It's like not being able to buy ice cubes in Alaska or not finding lobsters in a Maine market.
In Nigeria - the world's sixth-largest oil producer and the source of 800,000 barrels of oil used by the United States each day - citizens have a hard time filling up their gas tanks.
Drivers here either wait in lines hundreds of cars long or pay as much as five times the official rate on the black market.
It has long been the case that Nigerians - who occupy a land rich in gas and oil deposits - saw little of the proceeds from their nation's vast mineral wealth. Africa's most populous country has earned more than $280 billion from oil sales over the past 30 years. Yet most roads here remain unpaved, towns unelectrified, and people uneducated due to a series of fabulously corrupt governments.
But Nigerians thought their newly elected democratic government, the first nonmilitary regime in 15 years, would stop the sporadic gas shortages that have stalled this country's development. Thus far, the government has launched a major rehabilitation of its four dilapidated refineries - which would more than meet domestic demand for gas, if they worked - and stepped up fuel imports.
Still, corruption, malfunctioning equipment, and general mismanagement keep tanks on empty. Residents of Nigeria's oil-rich delta can find oil residue in their water wells and farm fields, but little at the pumps. Across this nation, the fuel shortage has inflated prices of household goods, doubled the price of a commute to work, and forced some factories to close.

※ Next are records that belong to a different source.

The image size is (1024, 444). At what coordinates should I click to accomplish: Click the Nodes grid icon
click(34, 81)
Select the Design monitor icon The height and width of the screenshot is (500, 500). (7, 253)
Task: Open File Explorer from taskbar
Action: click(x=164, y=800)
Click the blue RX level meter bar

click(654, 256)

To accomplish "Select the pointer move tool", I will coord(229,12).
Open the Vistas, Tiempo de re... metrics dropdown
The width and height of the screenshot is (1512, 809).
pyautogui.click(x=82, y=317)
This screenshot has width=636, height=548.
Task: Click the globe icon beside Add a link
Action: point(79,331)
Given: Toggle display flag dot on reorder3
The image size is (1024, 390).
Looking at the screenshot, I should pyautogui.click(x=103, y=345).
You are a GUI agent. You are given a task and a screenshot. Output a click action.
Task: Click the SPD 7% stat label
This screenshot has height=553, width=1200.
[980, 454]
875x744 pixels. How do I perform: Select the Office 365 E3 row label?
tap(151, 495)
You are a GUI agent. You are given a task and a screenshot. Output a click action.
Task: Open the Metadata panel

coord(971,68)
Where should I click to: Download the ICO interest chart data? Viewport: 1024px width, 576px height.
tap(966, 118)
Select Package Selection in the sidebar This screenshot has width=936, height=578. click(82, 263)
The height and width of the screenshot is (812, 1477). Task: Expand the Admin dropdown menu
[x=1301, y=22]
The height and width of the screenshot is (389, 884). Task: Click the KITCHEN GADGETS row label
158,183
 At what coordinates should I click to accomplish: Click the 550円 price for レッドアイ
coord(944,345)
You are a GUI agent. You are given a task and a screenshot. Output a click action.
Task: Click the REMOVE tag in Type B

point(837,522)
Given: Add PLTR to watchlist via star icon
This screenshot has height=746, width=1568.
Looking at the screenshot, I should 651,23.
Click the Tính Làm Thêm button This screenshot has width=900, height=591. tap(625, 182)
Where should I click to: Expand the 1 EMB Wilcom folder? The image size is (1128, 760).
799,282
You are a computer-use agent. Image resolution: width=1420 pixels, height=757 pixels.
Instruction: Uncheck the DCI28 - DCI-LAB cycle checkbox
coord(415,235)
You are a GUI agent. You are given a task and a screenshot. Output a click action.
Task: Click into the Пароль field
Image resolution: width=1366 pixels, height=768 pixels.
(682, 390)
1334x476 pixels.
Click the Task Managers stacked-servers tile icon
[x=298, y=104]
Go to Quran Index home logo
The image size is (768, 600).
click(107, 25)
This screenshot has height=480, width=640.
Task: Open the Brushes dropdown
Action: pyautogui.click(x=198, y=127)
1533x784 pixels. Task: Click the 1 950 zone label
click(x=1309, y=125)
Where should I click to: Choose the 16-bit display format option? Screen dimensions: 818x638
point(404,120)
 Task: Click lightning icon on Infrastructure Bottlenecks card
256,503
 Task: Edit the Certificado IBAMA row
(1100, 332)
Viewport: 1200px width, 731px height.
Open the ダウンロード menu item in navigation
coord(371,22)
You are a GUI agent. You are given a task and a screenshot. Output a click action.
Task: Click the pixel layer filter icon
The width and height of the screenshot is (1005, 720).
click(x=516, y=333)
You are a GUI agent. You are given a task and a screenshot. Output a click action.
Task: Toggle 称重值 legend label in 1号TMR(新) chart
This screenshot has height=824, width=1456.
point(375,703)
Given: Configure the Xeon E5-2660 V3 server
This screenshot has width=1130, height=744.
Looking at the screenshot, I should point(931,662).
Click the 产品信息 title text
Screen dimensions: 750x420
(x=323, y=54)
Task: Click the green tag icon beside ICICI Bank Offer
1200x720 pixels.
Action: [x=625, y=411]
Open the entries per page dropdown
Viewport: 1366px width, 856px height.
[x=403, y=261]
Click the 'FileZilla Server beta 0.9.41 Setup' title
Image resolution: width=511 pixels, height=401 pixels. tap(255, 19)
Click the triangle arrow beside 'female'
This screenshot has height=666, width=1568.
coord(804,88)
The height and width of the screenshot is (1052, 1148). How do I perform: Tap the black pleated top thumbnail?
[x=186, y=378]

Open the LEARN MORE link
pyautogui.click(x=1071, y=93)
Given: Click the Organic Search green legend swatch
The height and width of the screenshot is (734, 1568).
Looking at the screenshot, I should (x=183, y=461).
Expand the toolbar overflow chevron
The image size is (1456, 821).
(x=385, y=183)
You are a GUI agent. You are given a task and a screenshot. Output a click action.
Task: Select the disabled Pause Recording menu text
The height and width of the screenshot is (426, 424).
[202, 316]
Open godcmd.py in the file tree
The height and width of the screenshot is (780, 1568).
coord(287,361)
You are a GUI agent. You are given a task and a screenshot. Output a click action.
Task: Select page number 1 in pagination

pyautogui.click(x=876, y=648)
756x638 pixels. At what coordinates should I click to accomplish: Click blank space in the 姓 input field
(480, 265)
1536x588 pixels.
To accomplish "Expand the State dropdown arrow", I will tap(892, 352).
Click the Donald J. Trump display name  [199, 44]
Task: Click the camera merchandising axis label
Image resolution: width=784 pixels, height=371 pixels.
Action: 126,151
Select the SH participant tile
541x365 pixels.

Ordinary Nigerians have developed a habit of driving around town with their gas gauge perpetually on "E" - having long ago calculated exactly how far they could make it on dregs and tank fumes. They buy black-market gas - one gallon here, one gallon there - hoping beyond hope that a fleet of oil tankers will pull into town and rescue them.
Not surprisingly, intersections are often blocked by cars and trucks that let it go just a little too long. Highways are littered with vehicles that either ran out of gas or broke down as a result of using black-market petrol, which often contains cheap fillers like kerosene.
"If you use the [black-market] fuel, in three or four moons the fuel injection of the car is spoiled," says Joseph Daniel, a trucker who has spent many nights sleeping in his truck by the side of the road because of this very problem.
Standing across from a closed Mobil station, Havivu Sayeed sells gas from jerry-cans and old bleach bottles for the equivalent of $2 a gallon. The teen says his older brother buys fuel by the drum from tanker drivers at clandestine nighttime exchanges off a nearby highway.
Asked whether people like him are making a bad situation worse, he shrugs and says, "I don't like this either. But there's no work."
Across the street, waiting to buy gas at less than half Mr. Sayeed's asking price, Hussein Binta sits and stews. His white Toyota Hi-ace van, which he uses to ferry people around town, ran out of gas three days ago. Friends pushed him to the nearest filling station. Here, he and his van have stayed for the past 72 hours.
His vehicle is fourth in a line of more than 100 - most of them, like his, out of gas. "Maybe today we'll get fuel," says Mr. Binta, displaying an amazing optimism and good cheer despite having spent three nights on a worn bench seat in his battered van.
Binta has heard the stories of people parking their cars in gas station queues overnight only to return the next morning to find them stripped of tires, radio, mirror, even windshield. He leaves only for short food and bathroom breaks. Although in his case, there isn't much to steal - the van is bare of door handles, carpet, upholstery, and radio.
Mariam Kenudi, a hotel worker, says as soon as she hears about a fuel truck arriving in town, "I race over." She won't buy from the black marketeers on principle. "If I buy from them, I am encouraging them to steal," Ms. Kenudi says.
"To spoil a country is easy," she adds. "To fix it takes time. We Nigerians, we must be patient."